Olivier Hertoux radio Enghien 25.09

Andilly en photo

andilly, stendhal

 

Henri Beyle (Stendhal) souhaitait reposer dans ce lieu privilégié.

Un désir exprimé successivement dans les testaments de 1826, 1836 et celui du 27 septembre 1837 qui s’appliqua lors du règlement de sa succession. « Monsieur Romain Colomb, mon exécuteur testamentaire me fera enterrer au cimetière d’Andilly (Vallée de Montmorency, et si cela est trop cher, au cimetière Montmartre, en belle vue, près de la famille Houdetot) ». Les circonstances en ont décidé autrement, il fut inhumé à Montmartre.

Andilly une clé sacrée :

Ce choix n’est pas anodin. Andilly se situe dans la vallée de Montmorency. Henri Beyle aimait venir flaner, respirer sur les pas de son idole Jean-Jacques Rousseau. Dans les années 1820, il venait corriger les épreuves de son livre intitulé « De l’amour », Il quittait Paris en fiacre et mettait  deux heures pour atteindre la forêt de Montmorency. Dans ce livre apparaissent des lettres datées d’Andilly, de même dans son ouvrage « Racine et Shakespeare » de 1823.
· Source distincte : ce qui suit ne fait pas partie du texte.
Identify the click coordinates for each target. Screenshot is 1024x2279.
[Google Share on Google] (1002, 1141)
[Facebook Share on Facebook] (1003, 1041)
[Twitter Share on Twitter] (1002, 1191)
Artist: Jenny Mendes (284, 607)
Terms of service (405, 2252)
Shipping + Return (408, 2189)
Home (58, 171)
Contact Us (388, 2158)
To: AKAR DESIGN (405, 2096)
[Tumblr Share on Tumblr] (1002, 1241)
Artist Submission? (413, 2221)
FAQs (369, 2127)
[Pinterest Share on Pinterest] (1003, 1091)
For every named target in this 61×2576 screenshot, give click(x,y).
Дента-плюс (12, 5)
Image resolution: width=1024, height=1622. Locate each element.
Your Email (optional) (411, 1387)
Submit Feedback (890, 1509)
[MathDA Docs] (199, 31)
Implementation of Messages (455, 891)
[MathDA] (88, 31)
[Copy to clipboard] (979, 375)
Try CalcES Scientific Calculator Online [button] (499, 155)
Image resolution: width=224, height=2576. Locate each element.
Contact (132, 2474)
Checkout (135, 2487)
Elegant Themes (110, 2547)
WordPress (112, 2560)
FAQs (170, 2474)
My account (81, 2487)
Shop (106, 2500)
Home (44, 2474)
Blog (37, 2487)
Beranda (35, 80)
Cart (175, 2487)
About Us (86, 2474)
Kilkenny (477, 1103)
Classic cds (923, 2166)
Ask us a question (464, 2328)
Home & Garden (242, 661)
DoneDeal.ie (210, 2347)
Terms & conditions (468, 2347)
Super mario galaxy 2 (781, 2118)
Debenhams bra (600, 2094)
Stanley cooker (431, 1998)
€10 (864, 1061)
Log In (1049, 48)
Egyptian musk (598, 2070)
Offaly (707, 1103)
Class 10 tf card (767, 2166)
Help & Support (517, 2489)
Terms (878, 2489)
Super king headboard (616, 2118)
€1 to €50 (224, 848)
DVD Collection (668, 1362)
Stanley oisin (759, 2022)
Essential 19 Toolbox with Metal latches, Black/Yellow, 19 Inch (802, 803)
Andilly est connue dans l’histoire de France par la famille Arnaud, la ville en porte les armoiries , la plus connue de ses membres l’abbesse de Port Royale, soeur Angélique, professa le jansénisme, porteur de la prédestination de l’âme.

Le destin, Henri Beyle en fait un des thèmes majeurs de sa littérature . Dès le début de ses livres, nous pressentons le dénouement inéluctable, la fin tragique de Julien Sorel, Clélia , Octave.

Les bois d’Andilly forment une couronne dans l’imaginaire de Henri Beyle, un point culminant sur la vie et le monde. « Un promontoire qui s’avance sur la vallée de la Seyne, et sur le dôme des invalides », le symbole de l’énergie, de la bravoure, de la monarchie et de l’empire, Vauban, Turenne, Napoléon y reposent.

dôme des invalide, stendhal

Les arbres d’Andilly représentent par leur clair obscur, sa mystique, un silence, un endroit unique faisant écho à la rêverie amoureuse de Stendhal.

La légende raconte qu’en mai 1824, lors d’une promenade près d’un arbre centenaire. Henri Beyle fit une déclaration à la comtesse Clémentine Curial surnommée Menti. C’est encore à Andilly qu’il se baladait non pas les yeux fixés sur ses pensées mais sur ceux de madame Jules Gauthier, auteur du roman « Olivier Leuwen », qu’il reprendra à son compte en l’étoffant, pour notre plus vif plaisir et l’intitulera, en 1835, « Lucien Leuwen ».

« Armance » son roman le plus singulier, car sans doute le plus personnel, écrit en 1826 se déroule à Andilly. Inspiré par sa forêt, le personnage principal (Octave) se transforme en magicien.

Henri Beyle le magicien en avait édicté les principes (don d’ubiquité, d’invisibilité) dans le texte intitulé les Privilèges.

Le roman « Armance », devait s’intituler initialement Olivier. Le thème et le titre de ce  livre étaient identique à celui de madame de Duras, propriétaire du château de Belmont à Andilly.